With the hold down feeling more intense due to the body’s physicality, the psychological knock-on is clear. You pop up again thinking, ‘Whoa, these waves are seriously heavy!’ Because they are, scientifically, and mentally.
You can counteract this by being prepared. Train the mind and body for winter surfing. Understand that the hold downs might feel more intense, but in reality, it is likely to be partly mind games. And, make sure you don’t push your physical limits. With the body working harder to keep the temperature up, you will tire faster. Think of winter sessions as short bursts of wonderful icy waves where quality surpasses quantity.
Get Out There
Not every winter swell will present perfectly peeling ocean mountains rolling into shore. There will still be plenty of small days where surfing seems off the schedule. The important thing is not to waste the smaller days by sitting on the beach waiting for giants.
Small winter days can deliver punchy, fast-moving waves that are ideal for getting speed into your turns and improving your own ability as a surfer.
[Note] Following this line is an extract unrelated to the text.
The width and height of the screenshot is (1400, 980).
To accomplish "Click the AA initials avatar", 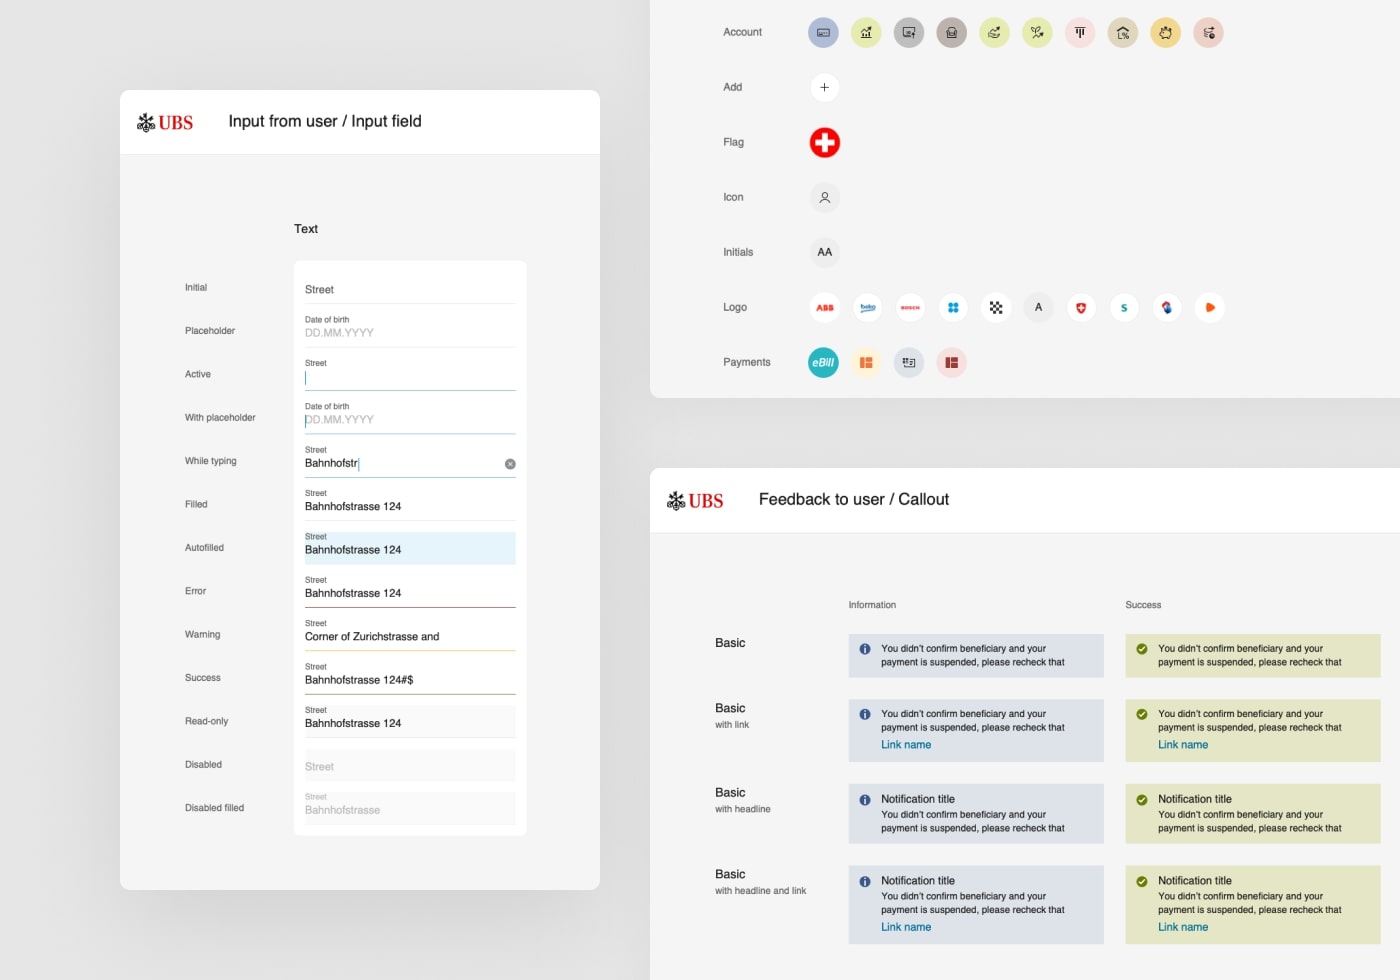I will pos(824,252).
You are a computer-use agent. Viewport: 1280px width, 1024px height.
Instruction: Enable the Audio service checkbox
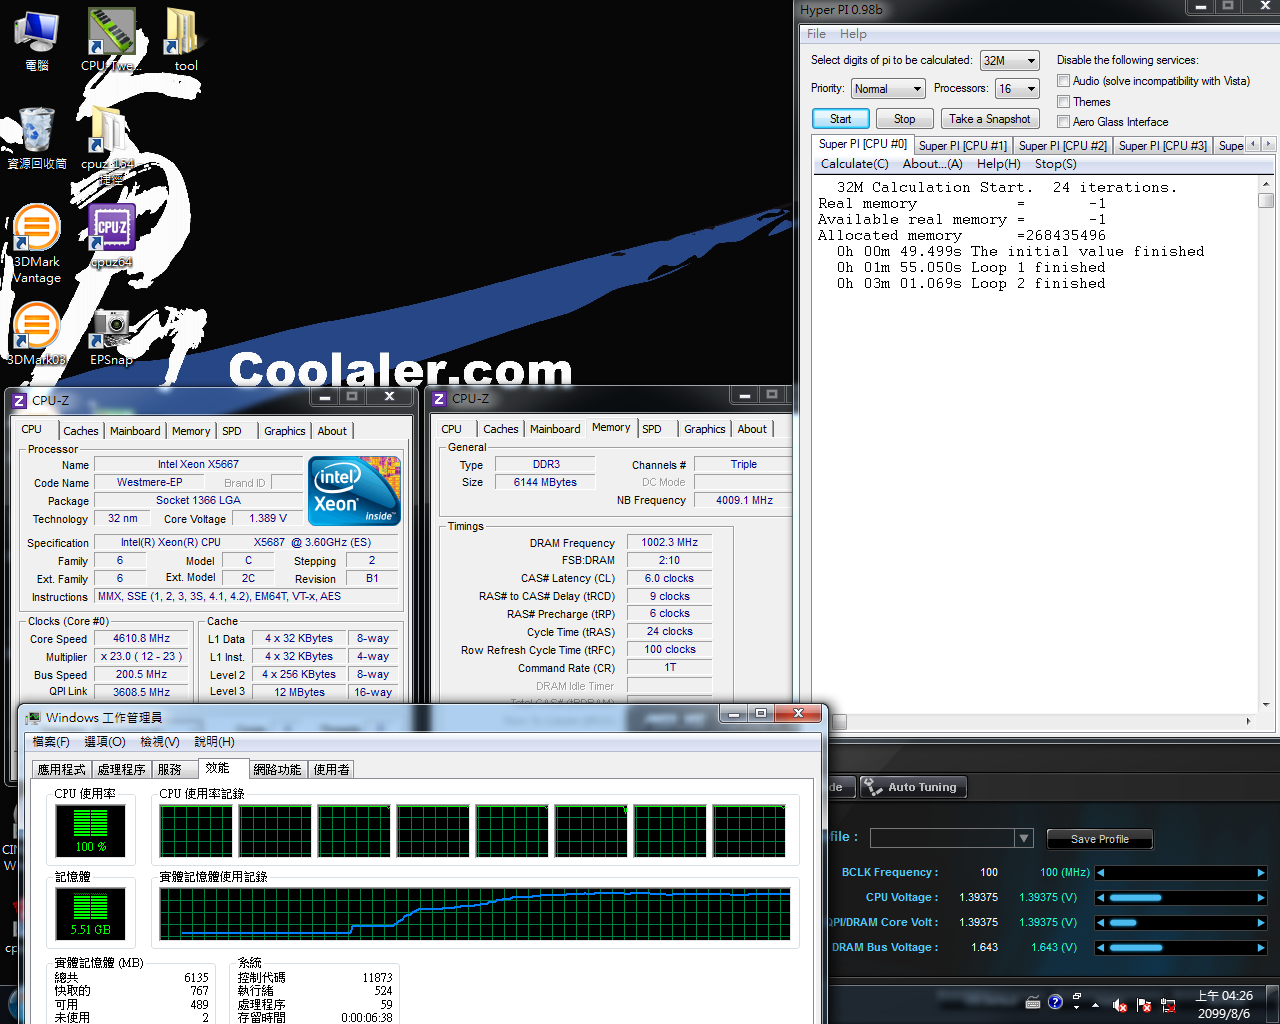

These are the days to cut your teeth in preparation for the bigger swells. Less psychologically challenging, but still powerful enough to surpass much of what summer delivers, the small winter swell is a perfectly primed training ground.
Hypothermia is a killer that can seep in almost unnoticed – check out our article on Hypothermia signs and treatments here – so it is vital to wear the right gear for winter surfing.
A quality winter suit is critical. A 5/4 or a 6/5/4 is a must if you plan to surf in the cold season. Check the suit prior to paddling out for tears or issues with the seams, look for areas that might be thinning through wear and tear. One of the first things that will stop a winter surf dead in its tracks is a poor wetsuit.
As well as the suit, this is the time to get that hood on, pop some winter boots on your feet and break out the gloves. Warmth is your biggest ally on a cold surfing day and a full suit in great condition with all the accessories is your best friend.
Don’t forget to swap out the warm water surf wax for a cold-water version. Warm water surf wax in cold conditions will make the wax become hard and in turn result in less traction. This is an easily made oversight that can ruin a session and actually put you in danger if you can’t stop slipping from your board.
Coat your board with a quality cold water surf wax and stay gripped!
Don’t Push It
A great surf session does not play to the normal rules of time. Instead, time seems to fly by when the waves are good. However, don’t push your boundaries too much in cold water. Always be aware of how your own body is reacting to the cold. As water conducts heat away, you will eventually feel the cold and when this happens it’s time to head back in.
Enjoy the shorter sessions and consistent waves then get back to the car or get yourself home for a good shot of hot chocolate or warming soup. Winter is a long old season and the waves will be still be there when you are ready to ride another day.
Winter surfing is wonderfully rewarding. Once this becomes a habit, you are primed to surf all year round and your skills in the water only build. Sure, it can be bitterly cold and it can be big, but it can also be an incredible playground where you might just find the most fun you’ve ever had in your surfing life.
Wrap up, be wise, surf hard, and embrace this most beautiful of seasons.